The entrancing pulse of the title track gives rise to lyrics that examine the tenuous balance between searching for companionship in this increasingly impersonal world, along with a need to retreat to the solitary shadows in order to find who we are. There’s plenty of warmth and comfort to be found in the darkness of these times, but that temporary consolation doesn’t necessarily equate to love or happiness in the cold light of day.
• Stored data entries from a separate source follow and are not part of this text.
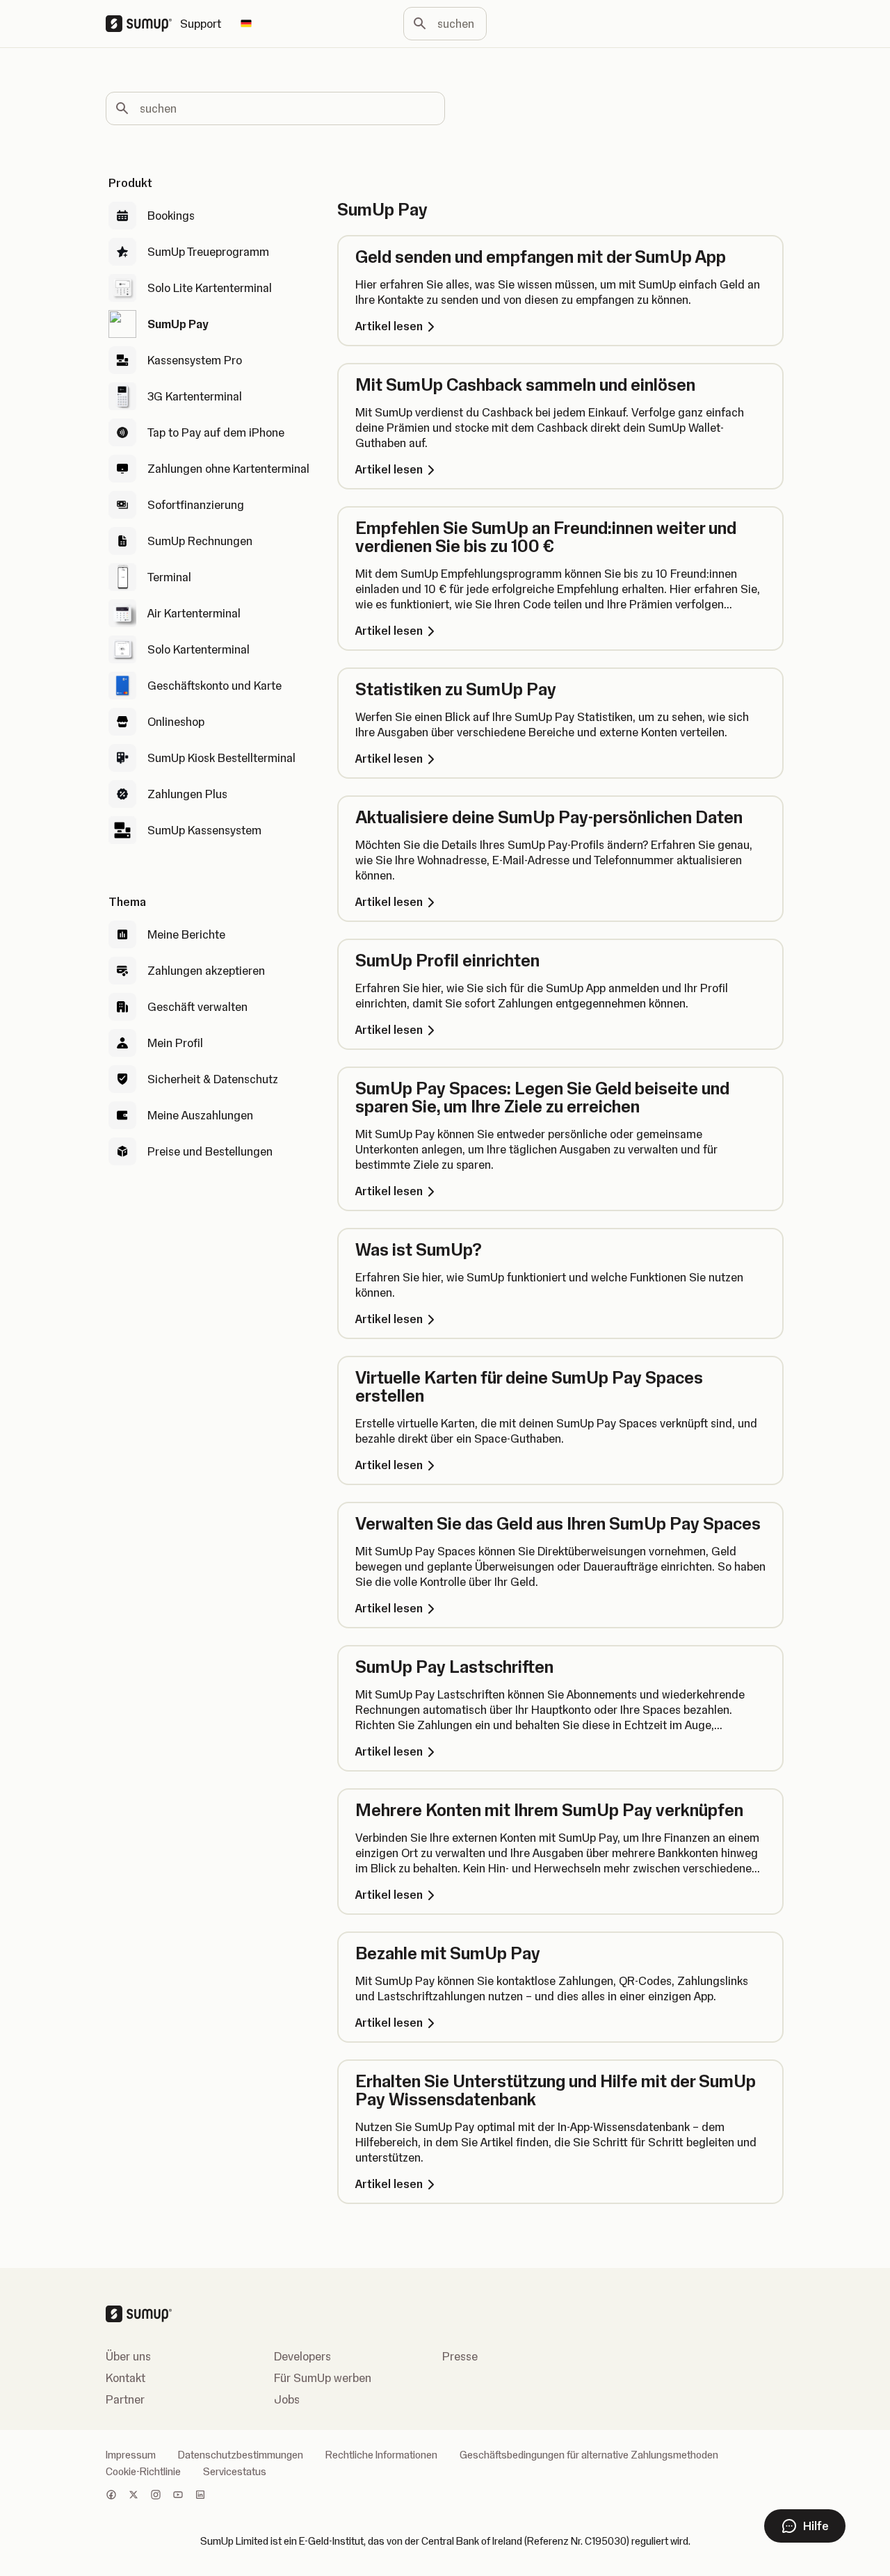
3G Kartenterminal (194, 396)
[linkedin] (200, 2496)
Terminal (169, 577)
The crisp, clean production continually injects these songs with a spacious elegance as well as an icy cool, giving the material a fresh style and contemporary flair.

“Easy Thief” is a slow-burning number driven along by a staccato guitar riff, that gradually builds to an eventual release of the tension that permeates the start of the number, while the jubilant, Latin salsa rhythms of “Never Say Baby” contains elements of Justin Timberlake’s sultry dancefloor fillers, just without the lavish excess that drags down much of his current output. But the upbeat numbers on Love You In The Dark are consistently balanced out by more morose material, with “2002″‘s doleful, melancholy atmospherics bringing the vibe of the record to a downcast point that continues throughout the final two wistful songs of the album.

“The Good” builds to an anthemic, soaring conclusion, but the fragile early moments of the track are layered with a painful sense of nostalgia, as carefree older days are longed for in order to forget the desolation of today. “Rich Hair” brings the album to an elegant, if a bit unsettled end, suggesting that whatever companionship the subject has been searching for throughout these songs has been found for the moment, if only to run their fingers through their hair and find solace in that simple pleasure. There is a strong sense of chilly detachment within Sombear’s electronic-tinged songs, but the material is also imbued with a yearning for genuine connection in this increasingly isolated modern world. Music and love can both bridge the gap between that vast expanse if we turn to them, it’s just a matter of which one we trust in more when we turn out the lights and need to feel less alone.